Metal-Organic Framework Templated Synthesis ofg-C3N4/Fe2O3@FeP Composites for Enhanced Hydrogen Production

The simultaneous construction of heterostructures and co-catalyst loading while maintaining a tight contact favoring charge transfer is important for improving the photocatalytic H-2 production of g-C3N4. Following this approach, we prepared herein a Fe2O3@FeP hybrid material by annealing and phosphidation of a g-C3N4/Fe metal-organic framework (MOF). The as-prepared Fe2O3@FeP was used as both heterojunction and co-catalyst material to enhance the photocatalytic H-2 evolution performance of g-C3N4 by water splitting under visible-light irradiation. We developed an optimized g-C3N4/Fe2O3@FeP-60 catalyst with a H-2 evolution rate as high as 12.03 mmol g(-1) h(-1) under Eosin Y (EY, 1.0 mmol L-1)-sensitization. This rate was 12 times higher than that of pristine EY-sensitized g-C3N4 (0.97 mmol g(-1) h(-1)).

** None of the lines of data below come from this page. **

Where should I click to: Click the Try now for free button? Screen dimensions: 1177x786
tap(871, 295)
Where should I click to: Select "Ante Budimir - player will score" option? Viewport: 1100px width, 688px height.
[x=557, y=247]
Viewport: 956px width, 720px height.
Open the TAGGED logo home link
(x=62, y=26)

The apparent quantum efficiency (AQE) at 420 nm was 38.8 %. The improved photocatalytic activity of this composite compared to g-C3N4 can be ascribed to: (i) its enhanced visible-light absorption intensity; (ii) its efficient electron-hole separation by the formation of a type-II heterojunction with Fe2O3 and the loading of an electron collector such as FeP; and (iii) the accelerated H+ reductive reaction resulting from the FeP co-catalyst. We believe that this work may pave the way for the construction of MOF-based hybrid H-2-evolution photocatalysts.